Maybe you never pay for The Times again because The Times has gained more value out of its relationship with you. If, on the other hand, you hardly do any of those things, then you have to pay for using The Times.
I’ve been thinking about this, too, in light of a few other trends I’ve seen with newspapers online. First, some that are trying meters are finding that very, very few readers ever hit the wall (which papers are setting at anywhere from 1 to 20 pages). That so few hit the wall is frightening. It means that most readers don’t use these sites much. That’s nothing to brag about. Engagement is criminally low. Second, I’ve seen many sites that get a surprising proportion of their traffic from out of their markets — traffic that is valueless (or even costly, in terms of bandwidth) to sites that sell only local ads. This comes from following a goal of pageviews, pageviews, pageviews — brought in with search-engine optimization — rather than valued relationships.

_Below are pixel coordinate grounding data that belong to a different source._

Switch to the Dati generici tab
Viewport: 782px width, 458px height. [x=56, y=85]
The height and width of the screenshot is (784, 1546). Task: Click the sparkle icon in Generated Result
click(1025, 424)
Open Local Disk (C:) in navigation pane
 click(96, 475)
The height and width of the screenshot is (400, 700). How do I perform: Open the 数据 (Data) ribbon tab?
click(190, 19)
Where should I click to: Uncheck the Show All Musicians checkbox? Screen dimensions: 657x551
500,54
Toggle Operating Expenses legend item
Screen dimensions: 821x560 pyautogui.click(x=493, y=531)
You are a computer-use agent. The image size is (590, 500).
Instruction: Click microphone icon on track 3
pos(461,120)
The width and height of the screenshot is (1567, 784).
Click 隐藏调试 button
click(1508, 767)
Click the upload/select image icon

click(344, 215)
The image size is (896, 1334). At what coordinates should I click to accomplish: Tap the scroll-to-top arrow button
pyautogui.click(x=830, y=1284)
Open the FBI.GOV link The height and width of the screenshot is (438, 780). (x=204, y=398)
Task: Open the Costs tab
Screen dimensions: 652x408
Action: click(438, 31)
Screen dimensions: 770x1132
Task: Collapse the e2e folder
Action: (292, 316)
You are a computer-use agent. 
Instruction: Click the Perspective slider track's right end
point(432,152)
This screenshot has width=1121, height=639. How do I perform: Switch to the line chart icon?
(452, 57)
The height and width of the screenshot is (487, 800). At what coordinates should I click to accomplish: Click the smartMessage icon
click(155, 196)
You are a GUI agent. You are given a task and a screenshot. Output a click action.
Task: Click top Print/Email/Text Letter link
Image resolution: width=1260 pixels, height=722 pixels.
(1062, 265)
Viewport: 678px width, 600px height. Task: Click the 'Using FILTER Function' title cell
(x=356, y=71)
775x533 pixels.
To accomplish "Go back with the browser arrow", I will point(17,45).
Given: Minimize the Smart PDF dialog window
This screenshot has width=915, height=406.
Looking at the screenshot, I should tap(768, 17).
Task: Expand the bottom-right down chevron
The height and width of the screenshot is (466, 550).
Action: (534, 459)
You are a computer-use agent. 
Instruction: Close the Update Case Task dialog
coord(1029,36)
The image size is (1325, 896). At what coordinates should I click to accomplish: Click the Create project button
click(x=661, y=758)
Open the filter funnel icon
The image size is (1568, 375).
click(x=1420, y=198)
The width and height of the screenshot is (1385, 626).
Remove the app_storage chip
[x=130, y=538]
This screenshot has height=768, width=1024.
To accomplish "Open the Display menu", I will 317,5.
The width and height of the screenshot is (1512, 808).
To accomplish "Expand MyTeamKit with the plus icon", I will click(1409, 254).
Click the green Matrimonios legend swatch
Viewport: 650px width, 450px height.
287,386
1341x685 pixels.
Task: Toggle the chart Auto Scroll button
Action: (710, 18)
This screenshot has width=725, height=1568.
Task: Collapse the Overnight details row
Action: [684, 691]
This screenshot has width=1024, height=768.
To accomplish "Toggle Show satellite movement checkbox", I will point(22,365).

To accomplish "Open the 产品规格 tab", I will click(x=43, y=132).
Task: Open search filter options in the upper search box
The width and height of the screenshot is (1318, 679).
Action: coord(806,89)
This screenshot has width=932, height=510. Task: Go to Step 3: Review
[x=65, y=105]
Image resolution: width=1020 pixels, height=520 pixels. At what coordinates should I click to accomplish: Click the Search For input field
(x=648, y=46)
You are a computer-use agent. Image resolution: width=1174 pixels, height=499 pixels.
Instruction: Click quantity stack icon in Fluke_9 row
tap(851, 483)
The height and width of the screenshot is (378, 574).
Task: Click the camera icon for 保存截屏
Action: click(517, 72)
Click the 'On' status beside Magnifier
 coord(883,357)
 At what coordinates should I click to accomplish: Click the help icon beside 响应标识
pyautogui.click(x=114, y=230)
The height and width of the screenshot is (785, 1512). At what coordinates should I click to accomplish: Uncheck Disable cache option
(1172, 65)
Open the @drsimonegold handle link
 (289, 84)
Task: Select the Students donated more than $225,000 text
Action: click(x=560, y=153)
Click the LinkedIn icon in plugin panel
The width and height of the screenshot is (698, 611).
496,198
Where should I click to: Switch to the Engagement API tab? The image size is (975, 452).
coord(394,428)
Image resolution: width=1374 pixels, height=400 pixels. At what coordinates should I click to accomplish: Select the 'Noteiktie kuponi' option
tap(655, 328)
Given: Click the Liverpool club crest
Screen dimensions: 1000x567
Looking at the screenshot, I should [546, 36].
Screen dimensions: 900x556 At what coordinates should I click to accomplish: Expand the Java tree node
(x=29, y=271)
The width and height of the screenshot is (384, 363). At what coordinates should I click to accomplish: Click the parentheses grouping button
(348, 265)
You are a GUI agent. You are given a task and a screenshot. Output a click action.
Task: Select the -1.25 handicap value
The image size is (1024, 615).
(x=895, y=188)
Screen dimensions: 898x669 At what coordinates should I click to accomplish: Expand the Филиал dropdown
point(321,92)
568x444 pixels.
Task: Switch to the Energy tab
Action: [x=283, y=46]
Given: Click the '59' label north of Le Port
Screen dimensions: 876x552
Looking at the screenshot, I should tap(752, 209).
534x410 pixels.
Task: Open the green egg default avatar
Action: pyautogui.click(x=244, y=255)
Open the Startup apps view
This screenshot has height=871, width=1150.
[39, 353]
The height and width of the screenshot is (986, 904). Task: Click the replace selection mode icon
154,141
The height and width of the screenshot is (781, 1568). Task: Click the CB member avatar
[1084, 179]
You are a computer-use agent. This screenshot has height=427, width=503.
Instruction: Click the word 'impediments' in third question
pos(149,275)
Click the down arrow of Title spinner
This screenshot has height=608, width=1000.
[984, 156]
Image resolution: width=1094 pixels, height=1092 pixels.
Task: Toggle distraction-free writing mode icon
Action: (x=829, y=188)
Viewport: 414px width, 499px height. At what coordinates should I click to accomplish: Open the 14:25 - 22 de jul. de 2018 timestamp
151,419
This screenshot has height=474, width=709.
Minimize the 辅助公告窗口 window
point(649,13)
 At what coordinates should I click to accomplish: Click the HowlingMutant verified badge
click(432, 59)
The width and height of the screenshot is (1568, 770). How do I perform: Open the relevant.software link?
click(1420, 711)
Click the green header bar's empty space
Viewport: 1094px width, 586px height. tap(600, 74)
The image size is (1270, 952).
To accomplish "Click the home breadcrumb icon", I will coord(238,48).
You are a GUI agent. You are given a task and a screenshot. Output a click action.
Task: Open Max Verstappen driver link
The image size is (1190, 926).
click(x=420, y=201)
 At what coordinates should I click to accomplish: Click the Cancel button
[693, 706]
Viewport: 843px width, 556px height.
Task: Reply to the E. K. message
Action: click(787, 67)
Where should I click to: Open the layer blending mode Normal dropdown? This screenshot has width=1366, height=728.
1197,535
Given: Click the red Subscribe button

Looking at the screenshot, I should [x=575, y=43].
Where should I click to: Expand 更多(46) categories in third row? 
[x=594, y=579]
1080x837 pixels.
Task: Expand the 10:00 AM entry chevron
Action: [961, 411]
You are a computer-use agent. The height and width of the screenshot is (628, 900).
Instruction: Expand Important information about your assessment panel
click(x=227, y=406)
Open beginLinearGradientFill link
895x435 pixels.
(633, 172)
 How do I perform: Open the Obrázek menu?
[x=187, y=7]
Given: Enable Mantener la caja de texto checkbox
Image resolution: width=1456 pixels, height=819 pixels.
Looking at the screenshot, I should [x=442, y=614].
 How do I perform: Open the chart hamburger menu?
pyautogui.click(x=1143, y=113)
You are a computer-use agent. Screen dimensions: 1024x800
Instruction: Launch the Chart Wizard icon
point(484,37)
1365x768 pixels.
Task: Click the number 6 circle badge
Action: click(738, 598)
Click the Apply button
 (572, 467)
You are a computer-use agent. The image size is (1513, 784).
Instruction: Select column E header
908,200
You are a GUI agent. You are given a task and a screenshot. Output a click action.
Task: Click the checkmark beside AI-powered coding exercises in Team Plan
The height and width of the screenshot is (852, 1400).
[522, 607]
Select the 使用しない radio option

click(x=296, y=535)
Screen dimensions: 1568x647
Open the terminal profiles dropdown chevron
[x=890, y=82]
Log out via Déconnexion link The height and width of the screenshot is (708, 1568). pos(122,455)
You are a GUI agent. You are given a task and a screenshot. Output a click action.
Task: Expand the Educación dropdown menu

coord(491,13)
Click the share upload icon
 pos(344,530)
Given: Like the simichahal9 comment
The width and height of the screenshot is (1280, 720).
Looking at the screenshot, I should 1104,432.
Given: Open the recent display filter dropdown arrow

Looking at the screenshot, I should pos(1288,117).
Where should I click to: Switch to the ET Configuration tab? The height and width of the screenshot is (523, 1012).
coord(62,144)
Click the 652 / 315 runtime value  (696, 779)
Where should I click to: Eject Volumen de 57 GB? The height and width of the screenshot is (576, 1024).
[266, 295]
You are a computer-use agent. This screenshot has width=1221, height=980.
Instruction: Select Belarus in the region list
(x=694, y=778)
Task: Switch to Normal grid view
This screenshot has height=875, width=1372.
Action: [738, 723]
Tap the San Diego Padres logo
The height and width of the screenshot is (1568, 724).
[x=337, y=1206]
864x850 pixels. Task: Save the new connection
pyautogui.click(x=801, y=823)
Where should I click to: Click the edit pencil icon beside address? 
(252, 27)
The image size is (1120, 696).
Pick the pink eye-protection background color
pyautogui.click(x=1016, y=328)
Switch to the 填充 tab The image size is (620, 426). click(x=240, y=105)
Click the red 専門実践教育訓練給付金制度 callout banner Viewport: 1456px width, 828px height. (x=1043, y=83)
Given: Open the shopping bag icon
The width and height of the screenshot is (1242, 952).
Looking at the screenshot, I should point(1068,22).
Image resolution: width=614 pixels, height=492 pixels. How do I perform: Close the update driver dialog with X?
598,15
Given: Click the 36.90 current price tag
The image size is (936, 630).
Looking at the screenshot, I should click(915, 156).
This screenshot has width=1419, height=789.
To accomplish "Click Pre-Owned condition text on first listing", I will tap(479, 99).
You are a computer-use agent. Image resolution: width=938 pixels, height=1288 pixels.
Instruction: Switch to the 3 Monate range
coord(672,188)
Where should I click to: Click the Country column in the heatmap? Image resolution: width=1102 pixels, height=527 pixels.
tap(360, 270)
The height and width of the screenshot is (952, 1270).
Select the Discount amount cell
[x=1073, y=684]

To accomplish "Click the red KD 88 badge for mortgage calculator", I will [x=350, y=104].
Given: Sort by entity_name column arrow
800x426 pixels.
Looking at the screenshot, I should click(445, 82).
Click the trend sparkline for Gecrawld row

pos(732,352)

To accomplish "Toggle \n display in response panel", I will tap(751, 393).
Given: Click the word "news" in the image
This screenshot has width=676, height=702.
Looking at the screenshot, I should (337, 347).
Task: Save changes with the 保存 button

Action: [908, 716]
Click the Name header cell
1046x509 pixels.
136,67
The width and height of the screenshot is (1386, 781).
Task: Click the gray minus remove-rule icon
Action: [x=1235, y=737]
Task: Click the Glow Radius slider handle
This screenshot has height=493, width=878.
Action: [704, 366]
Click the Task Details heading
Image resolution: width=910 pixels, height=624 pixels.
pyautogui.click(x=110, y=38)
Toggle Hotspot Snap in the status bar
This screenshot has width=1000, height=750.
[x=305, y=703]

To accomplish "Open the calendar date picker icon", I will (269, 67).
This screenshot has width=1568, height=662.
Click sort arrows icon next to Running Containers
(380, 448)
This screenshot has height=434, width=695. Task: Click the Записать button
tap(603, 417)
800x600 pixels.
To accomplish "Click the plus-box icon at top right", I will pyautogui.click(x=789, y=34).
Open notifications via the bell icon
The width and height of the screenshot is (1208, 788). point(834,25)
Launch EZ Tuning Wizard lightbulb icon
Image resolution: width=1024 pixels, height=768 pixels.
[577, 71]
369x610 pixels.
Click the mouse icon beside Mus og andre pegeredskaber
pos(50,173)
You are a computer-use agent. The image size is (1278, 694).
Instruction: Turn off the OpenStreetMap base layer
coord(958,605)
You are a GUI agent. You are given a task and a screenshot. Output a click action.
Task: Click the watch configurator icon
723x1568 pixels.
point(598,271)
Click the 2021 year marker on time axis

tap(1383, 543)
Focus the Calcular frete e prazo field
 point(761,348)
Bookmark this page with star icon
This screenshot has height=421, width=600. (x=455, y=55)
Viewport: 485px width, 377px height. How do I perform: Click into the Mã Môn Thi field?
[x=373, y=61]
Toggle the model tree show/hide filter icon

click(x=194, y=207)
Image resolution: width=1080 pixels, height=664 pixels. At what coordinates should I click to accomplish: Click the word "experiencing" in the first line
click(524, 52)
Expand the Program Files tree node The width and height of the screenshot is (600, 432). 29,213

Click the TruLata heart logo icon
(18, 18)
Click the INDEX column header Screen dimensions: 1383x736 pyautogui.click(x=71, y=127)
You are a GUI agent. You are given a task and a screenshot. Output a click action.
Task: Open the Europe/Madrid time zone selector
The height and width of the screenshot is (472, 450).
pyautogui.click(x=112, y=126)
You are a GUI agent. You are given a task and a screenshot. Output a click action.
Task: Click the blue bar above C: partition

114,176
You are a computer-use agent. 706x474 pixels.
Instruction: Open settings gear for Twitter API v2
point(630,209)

After hearing a few such stories, I suggested that a site with a meter might want to reward local readers by giving them more free content and charge out-of-market readers by charging them sooner.
You see, that values the local reader over the remote reader. My idea for the reverse meter values the engaged reader over the occasional reader — and even rewards greater engagement. And therein lies, I think, the key strategic skill for news businesses online: understanding that all readers are not equal; knowing who your more valuable readers are; getting more of them; and making them more valuable.
Now I’ll tell you why my reverse meter won’t work: When I spoke with all our journalism students at CUNY about their business ideas on Friday, I asked how many had hit the Times pay wall — many — and how many had paid — few. Abundance remains the enemy of payment. There’s always someplace else to get the news. The Times can make its present meter work because (a) it’s that good [the Steve Jobs exception that proves the rule], (b) it’s still sponsoring — that is, giving a free ride — to its most valuable readers, though that is supposed to end soon, and (c) its engagement is still too low and thus many readers don’t even confront the wall (that needs to change).
So never mind the idea of the reverse meter, but retain the lesson of it: Value should be encouraged, not taxed. Readers bring value to sites if the sites are smart enough to have the mechanisms to recognize, exploit, and reward that value, which comes in many forms: responding to (highly targeted and relevant) ads; buying merchandise; contributing information, content, and ideas; promoting the site…..
The key strategic opportunity for news sites is relationships — deeper, more valuable relationships with more (but not too many) people. Engagement.